> DATASET EXTRACT:
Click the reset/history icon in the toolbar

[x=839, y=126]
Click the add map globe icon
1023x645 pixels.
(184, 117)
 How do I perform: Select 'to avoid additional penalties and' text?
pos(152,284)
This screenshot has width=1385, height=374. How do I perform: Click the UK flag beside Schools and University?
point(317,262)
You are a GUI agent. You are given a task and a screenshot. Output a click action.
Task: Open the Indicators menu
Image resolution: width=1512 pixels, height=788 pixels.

---

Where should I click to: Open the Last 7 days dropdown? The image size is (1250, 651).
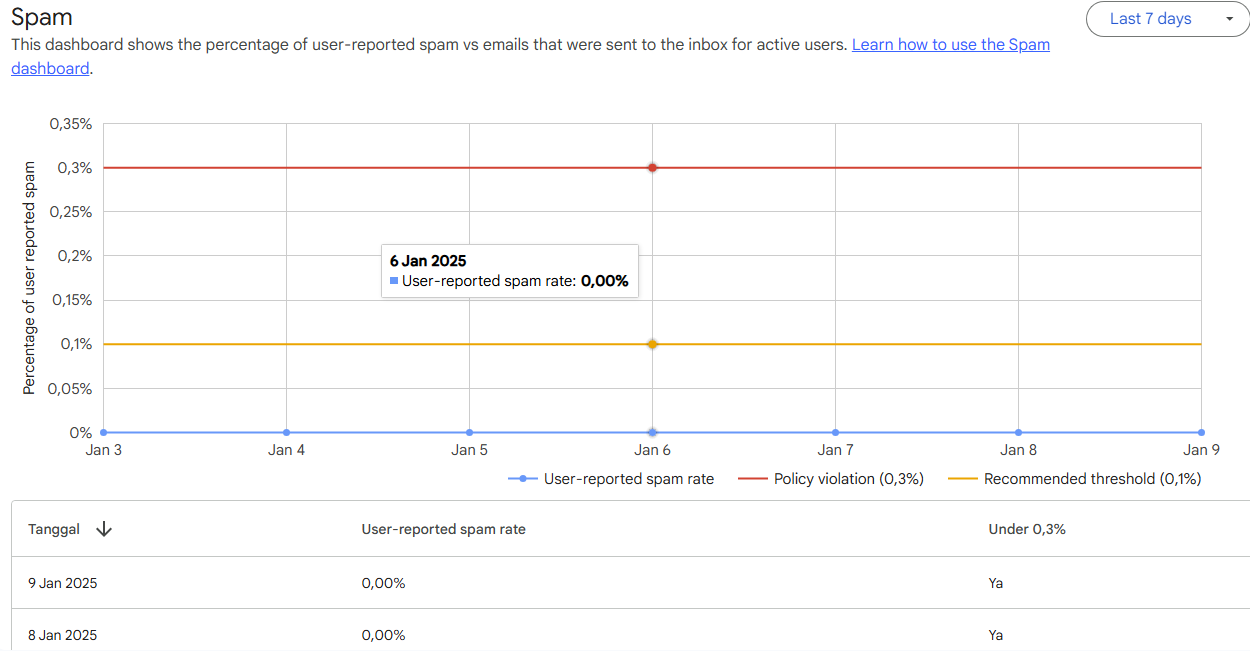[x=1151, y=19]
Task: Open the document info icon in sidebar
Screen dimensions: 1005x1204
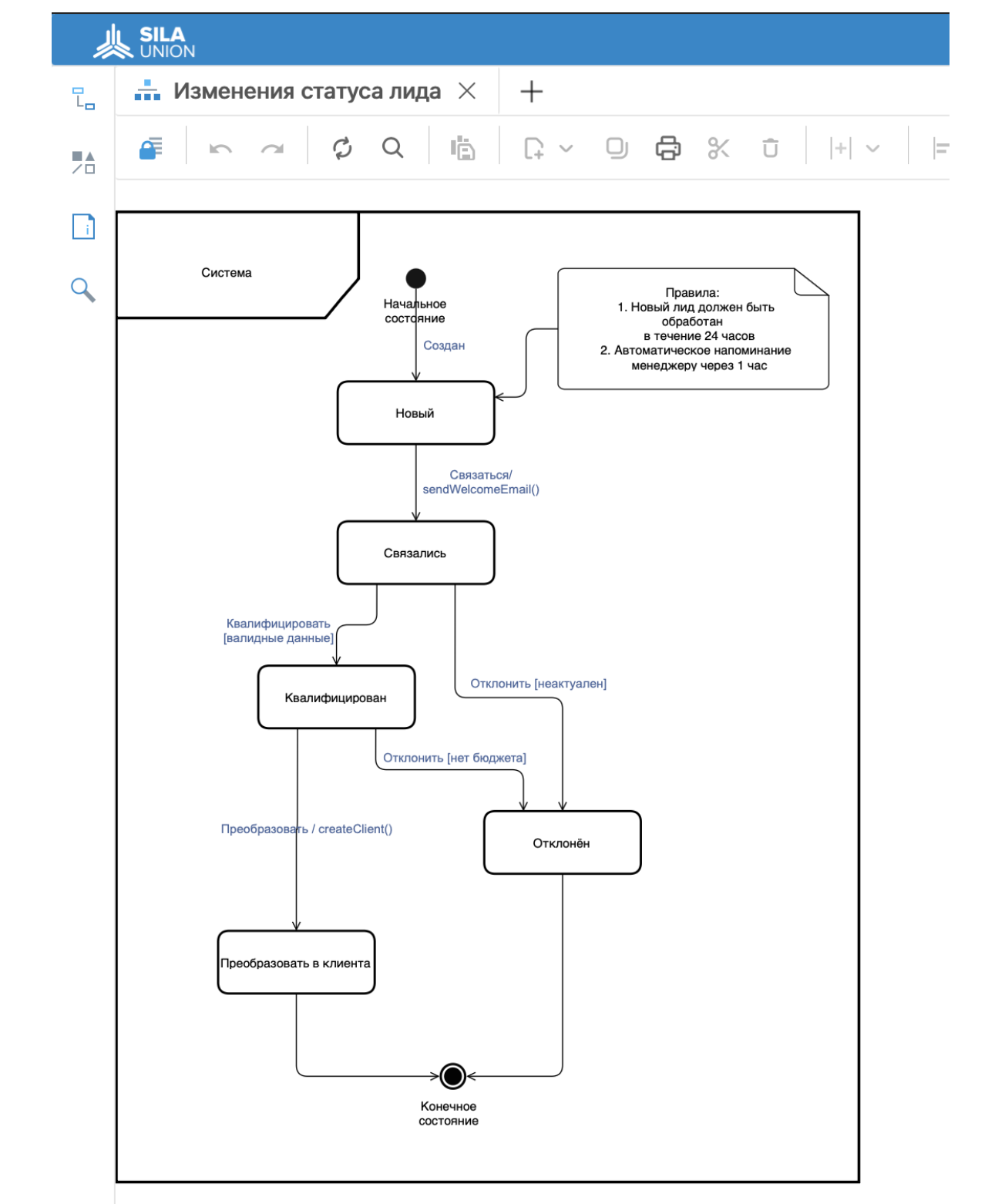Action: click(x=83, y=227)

> WORK ITEM:
For this task, write out exactly the lines of the entries above, starting at the line with "Click the reset/history icon in the toolbar" and ending at the line with "Image resolution: width=1512", both included, and no others.

> FINAL ANSWER:
Click the reset/history icon in the toolbar

[x=839, y=126]
Click the add map globe icon
1023x645 pixels.
(184, 117)
 How do I perform: Select 'to avoid additional penalties and' text?
pos(152,284)
This screenshot has width=1385, height=374. How do I perform: Click the UK flag beside Schools and University?
point(317,262)
You are a GUI agent. You are given a task and a screenshot. Output a click action.
Task: Open the Indicators menu
Image resolution: width=1512 pixels, height=788 pixels.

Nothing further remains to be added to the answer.